■ **Required work**
The stretch from the line with "How do I perform: Collapse" through the line with "The image size is (305, 181)." in the records below: write it out exactly, and nothing else.

——————————

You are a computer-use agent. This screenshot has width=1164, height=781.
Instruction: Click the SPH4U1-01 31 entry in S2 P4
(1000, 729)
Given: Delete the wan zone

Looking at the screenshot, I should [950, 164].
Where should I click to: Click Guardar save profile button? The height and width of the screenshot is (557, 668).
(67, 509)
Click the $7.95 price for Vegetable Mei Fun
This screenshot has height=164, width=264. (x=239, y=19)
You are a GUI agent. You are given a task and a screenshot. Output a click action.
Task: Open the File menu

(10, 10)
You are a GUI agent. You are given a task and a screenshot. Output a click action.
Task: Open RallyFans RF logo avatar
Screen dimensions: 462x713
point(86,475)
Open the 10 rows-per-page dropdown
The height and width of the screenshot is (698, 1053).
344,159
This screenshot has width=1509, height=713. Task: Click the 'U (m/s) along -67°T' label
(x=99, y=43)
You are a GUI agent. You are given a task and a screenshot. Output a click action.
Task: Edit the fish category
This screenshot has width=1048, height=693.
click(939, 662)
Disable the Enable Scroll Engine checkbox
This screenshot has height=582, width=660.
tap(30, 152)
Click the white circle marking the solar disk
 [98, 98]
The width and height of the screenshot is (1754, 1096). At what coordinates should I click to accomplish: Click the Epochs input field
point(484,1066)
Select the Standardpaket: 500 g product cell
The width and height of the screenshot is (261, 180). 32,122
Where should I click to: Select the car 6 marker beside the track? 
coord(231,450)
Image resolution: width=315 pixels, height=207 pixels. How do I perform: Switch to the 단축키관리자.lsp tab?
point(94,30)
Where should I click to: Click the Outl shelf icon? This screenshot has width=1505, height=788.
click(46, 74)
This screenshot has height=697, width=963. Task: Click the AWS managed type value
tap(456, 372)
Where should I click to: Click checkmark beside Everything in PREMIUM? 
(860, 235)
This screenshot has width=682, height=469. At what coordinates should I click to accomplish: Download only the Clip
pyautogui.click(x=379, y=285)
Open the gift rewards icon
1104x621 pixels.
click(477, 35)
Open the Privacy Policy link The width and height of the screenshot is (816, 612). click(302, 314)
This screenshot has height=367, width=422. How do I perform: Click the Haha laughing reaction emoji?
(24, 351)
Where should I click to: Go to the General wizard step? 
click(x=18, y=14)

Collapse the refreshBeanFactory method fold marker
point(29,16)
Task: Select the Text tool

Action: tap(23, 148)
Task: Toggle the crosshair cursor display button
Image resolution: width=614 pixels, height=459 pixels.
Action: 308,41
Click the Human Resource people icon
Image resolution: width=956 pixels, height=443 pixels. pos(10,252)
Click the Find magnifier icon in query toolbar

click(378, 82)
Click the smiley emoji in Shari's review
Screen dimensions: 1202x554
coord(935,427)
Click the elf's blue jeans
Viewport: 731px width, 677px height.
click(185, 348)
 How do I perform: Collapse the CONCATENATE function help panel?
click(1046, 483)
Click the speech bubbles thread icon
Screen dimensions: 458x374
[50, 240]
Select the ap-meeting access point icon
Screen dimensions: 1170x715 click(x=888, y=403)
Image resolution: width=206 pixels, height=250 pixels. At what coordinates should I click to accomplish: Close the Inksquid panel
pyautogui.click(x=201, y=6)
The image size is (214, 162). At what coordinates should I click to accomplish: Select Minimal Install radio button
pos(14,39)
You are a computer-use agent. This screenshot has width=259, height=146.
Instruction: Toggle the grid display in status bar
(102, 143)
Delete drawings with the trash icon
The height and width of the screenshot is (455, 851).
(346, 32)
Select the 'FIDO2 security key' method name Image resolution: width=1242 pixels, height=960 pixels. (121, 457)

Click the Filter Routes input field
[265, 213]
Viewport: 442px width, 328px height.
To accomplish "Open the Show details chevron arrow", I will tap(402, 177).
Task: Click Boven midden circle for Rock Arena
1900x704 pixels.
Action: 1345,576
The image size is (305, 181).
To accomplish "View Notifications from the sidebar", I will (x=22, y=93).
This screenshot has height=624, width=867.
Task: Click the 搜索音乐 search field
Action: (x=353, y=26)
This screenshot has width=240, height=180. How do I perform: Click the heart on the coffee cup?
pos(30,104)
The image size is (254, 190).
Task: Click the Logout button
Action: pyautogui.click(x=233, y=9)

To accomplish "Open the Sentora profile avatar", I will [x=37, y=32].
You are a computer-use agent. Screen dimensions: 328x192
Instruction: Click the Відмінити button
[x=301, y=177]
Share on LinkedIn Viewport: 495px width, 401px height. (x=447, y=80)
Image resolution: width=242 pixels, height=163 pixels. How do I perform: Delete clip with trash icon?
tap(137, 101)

——————————

■ **Answer below**
 How do I perform: Collapse the CONCATENATE function help panel?
click(1046, 483)
Click the speech bubbles thread icon
Screen dimensions: 458x374
[50, 240]
Select the ap-meeting access point icon
Screen dimensions: 1170x715 click(x=888, y=403)
Image resolution: width=206 pixels, height=250 pixels. At what coordinates should I click to accomplish: Close the Inksquid panel
pyautogui.click(x=201, y=6)
The image size is (214, 162). At what coordinates should I click to accomplish: Select Minimal Install radio button
pos(14,39)
You are a computer-use agent. This screenshot has width=259, height=146.
Instruction: Toggle the grid display in status bar
(102, 143)
Delete drawings with the trash icon
The height and width of the screenshot is (455, 851).
(346, 32)
Select the 'FIDO2 security key' method name Image resolution: width=1242 pixels, height=960 pixels. (121, 457)

Click the Filter Routes input field
[265, 213]
Viewport: 442px width, 328px height.
To accomplish "Open the Show details chevron arrow", I will tap(402, 177).
Task: Click Boven midden circle for Rock Arena
1900x704 pixels.
Action: 1345,576
The image size is (305, 181).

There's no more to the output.